Items from a data source

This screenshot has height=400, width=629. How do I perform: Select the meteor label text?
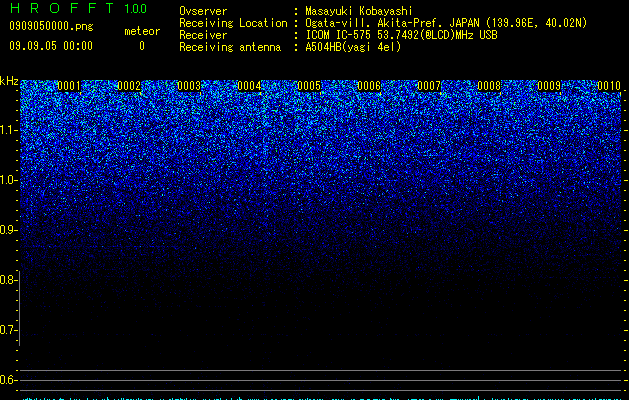point(142,31)
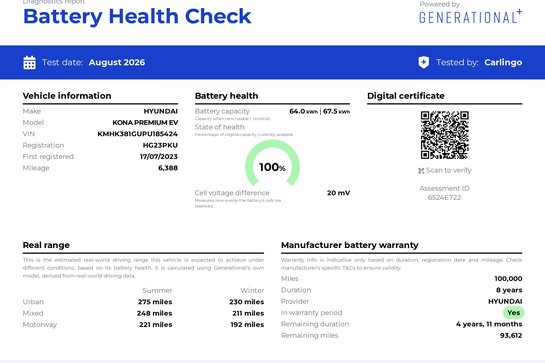Click the Carlingo tester name

pyautogui.click(x=503, y=63)
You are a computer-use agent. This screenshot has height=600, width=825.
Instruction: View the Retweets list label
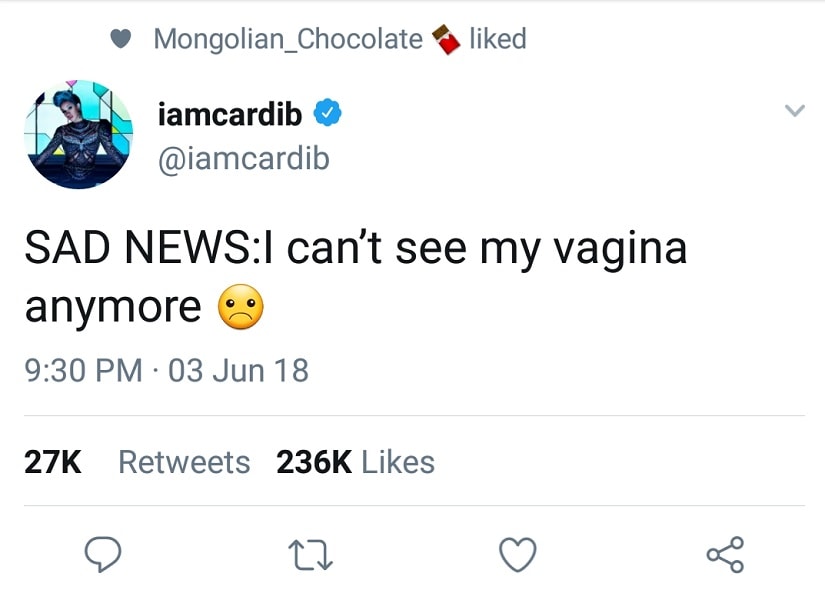184,462
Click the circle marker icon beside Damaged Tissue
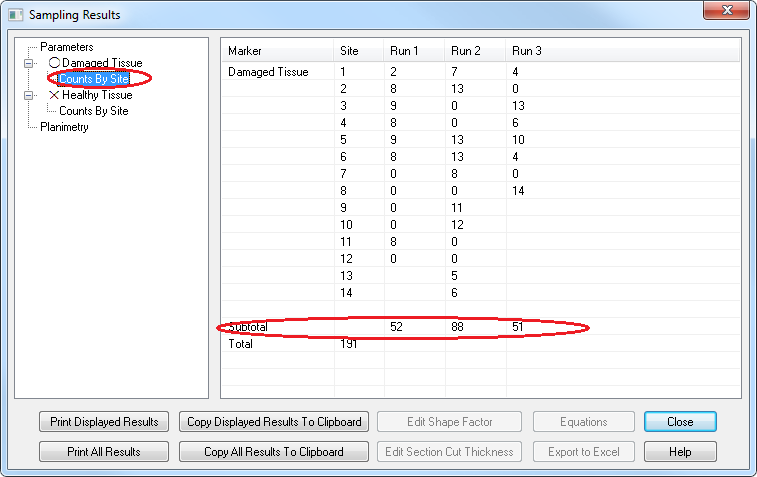Screen dimensions: 757x477 pyautogui.click(x=54, y=63)
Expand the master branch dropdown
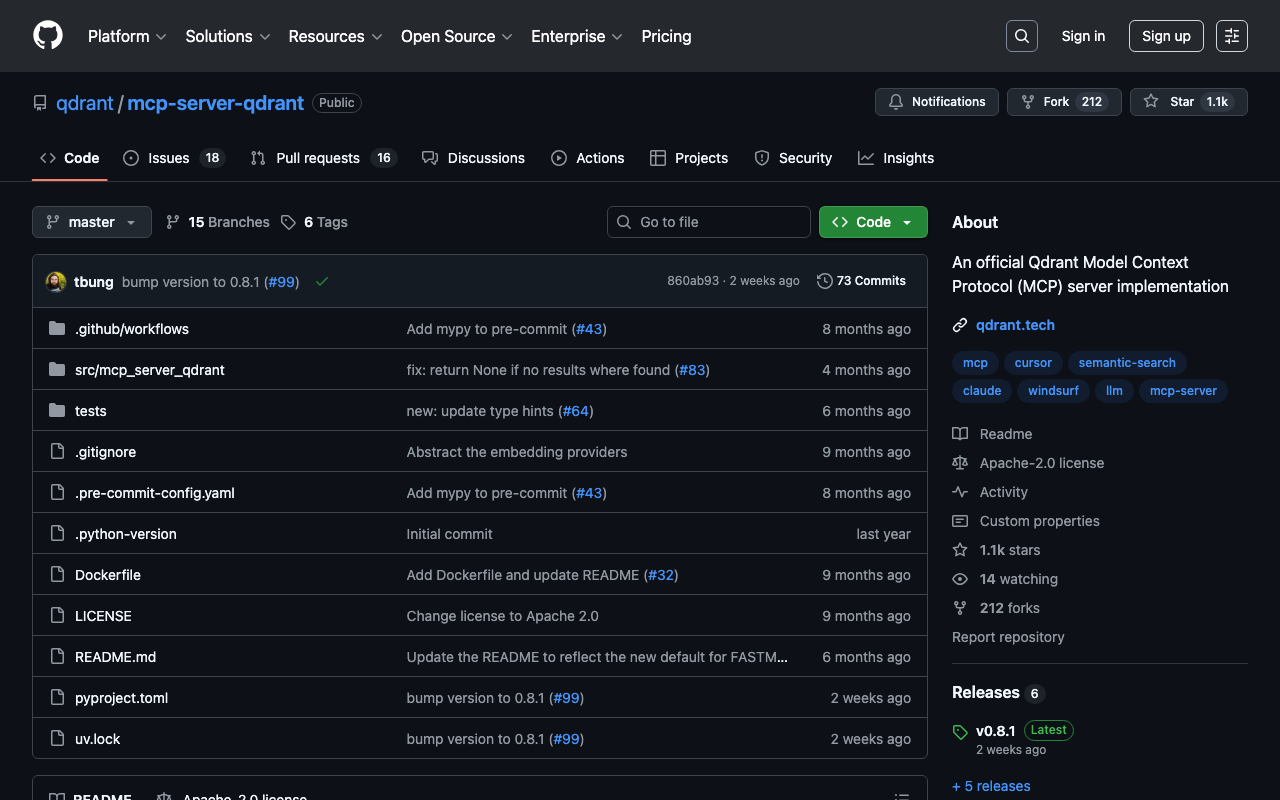Image resolution: width=1280 pixels, height=800 pixels. coord(92,222)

### Exercise requirements
What comes back should match the records exactly, minus any pictures.

### Answer for the task
This screenshot has height=400, width=629. How do I perform: Select the meteor label text?
point(142,31)
Click the Carlingo tester name

pyautogui.click(x=503, y=63)
You are a computer-use agent. This screenshot has height=600, width=825.
Instruction: View the Retweets list label
184,462
Click the circle marker icon beside Damaged Tissue
Screen dimensions: 757x477 pyautogui.click(x=54, y=63)
Expand the master branch dropdown
Image resolution: width=1280 pixels, height=800 pixels. coord(92,222)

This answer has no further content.